**Exercise text:**
Emergency deny Edit spiffe-rbac-policy.yaml — remove federated entry Immediately blocks all GitHub callers at RBAC layer.
Decommission runner Delete VM + remove SPIRE entry Runner SPIFFE ID becomes invalid. mTLS calls fail.
FIC compromise Delete FIC on Blueprint via Azure Portal/CLI All GitHub OIDC → Entra exchanges fail immediately.

Key Files Changed

File What it does
src/shared/entra_token_exchange.py GitHubOIDCProviderTOKEN_SOURCE=github_oidc. Fetches OIDC from Actions env, returns as Hop 0 assertion.
src/shared/test_credential_providers.py Unit tests for GitHub provider: selection, fetch, fail-closed, two-hop exchange.
src/spiffe-proxy/internal/rbac/engine.go Extend Evaluate() to accept request-scoped metadata for tag matching.
src/spiffe-proxy/internal/rbac/engine_test.go Tests for request-scoped tag evaluation in RBAC engine.
src/spiffe-proxy/internal/oauth/validator.go Parse custom Entra claims (GitHub provenance) from bearer tokens.
src/spiffe-proxy/internal/logging/access.go Add GitHub provenance fields to audit log schema.
src/spiffe-proxy/config/spiffe-rbac-policy.yaml federated_policies entry for github-budget-reader with github.* tag rules.
scripts/add-github-agent.sh One-time GitHub agent provisioning (Agent Identity, FIC, SPIFFE, portal).
scripts/add-github-repo.sh Per-repo lightweight onboarding (Agent Identity + RBAC tag rules + portal only).
scripts/lib/federation-helpers.sh Shared provisioning functions extracted from Google + GitHub scripts.
infra/modules/github-runner-vm.bicep Self-hosted runner VM with SPIRE agent + GitHub Actions runner.
deploy.sh --github flag for integrated deployment.
.github/actions/identity-spiffe-auth/action.yml Reusable composite action for OIDC → Identity Research for Agent Management Using SPIFFE auth.
.github/workflows/identity-spiffe-budget-check.yml Demo workflow.
portal/app/routers/api.py GitHub provenance display in agent identity view.
docs/platform-learnings/GitHub-Actions-Federation.md Platform learnings doc.
scripts/current-deployment.sh Deployment status dashboard (shows all resources, identities, cross-cloud agents).

Success Criteria

  1. GitHub Actions workflow successfully calls budget-backend through all 5 security layers
  2. Portal shows GitHub provenance (repo, workflow, ref, run_id) in the agent identity view
  3. Selectively disabling each layer produces the correct rejection (same as Google demo)

**Required action 1:**
From the GitHub Actions federation text, extract the passage starting with "File What it" and going on through "Hop 0 assertion.".
**Required action 2:**
In the GitHub Actions federation text, which GitHub provenance details should the portal show in the agent identity view?
**Required action 3:**
Translate this sentence from the GitHub Actions federation text into Spanish: "All GitHub OIDC → Entra exchanges fail immediately."

**Stored data:**
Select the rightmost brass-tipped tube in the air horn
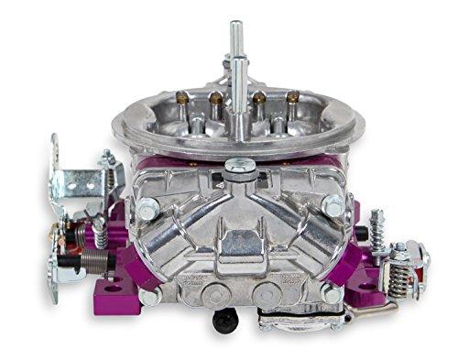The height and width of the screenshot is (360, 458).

**Task solution 1:**
File What it does
src/shared/entra_token_exchange.py GitHubOIDCProviderTOKEN_SOURCE=github_oidc. Fetches OIDC from Actions env, returns as Hop 0 assertion.

**Task solution 2:**
Repo, workflow, ref, and run_id.

**Task solution 3:**
Todos los intercambios de OIDC de GitHub → Entra fallan de inmediato.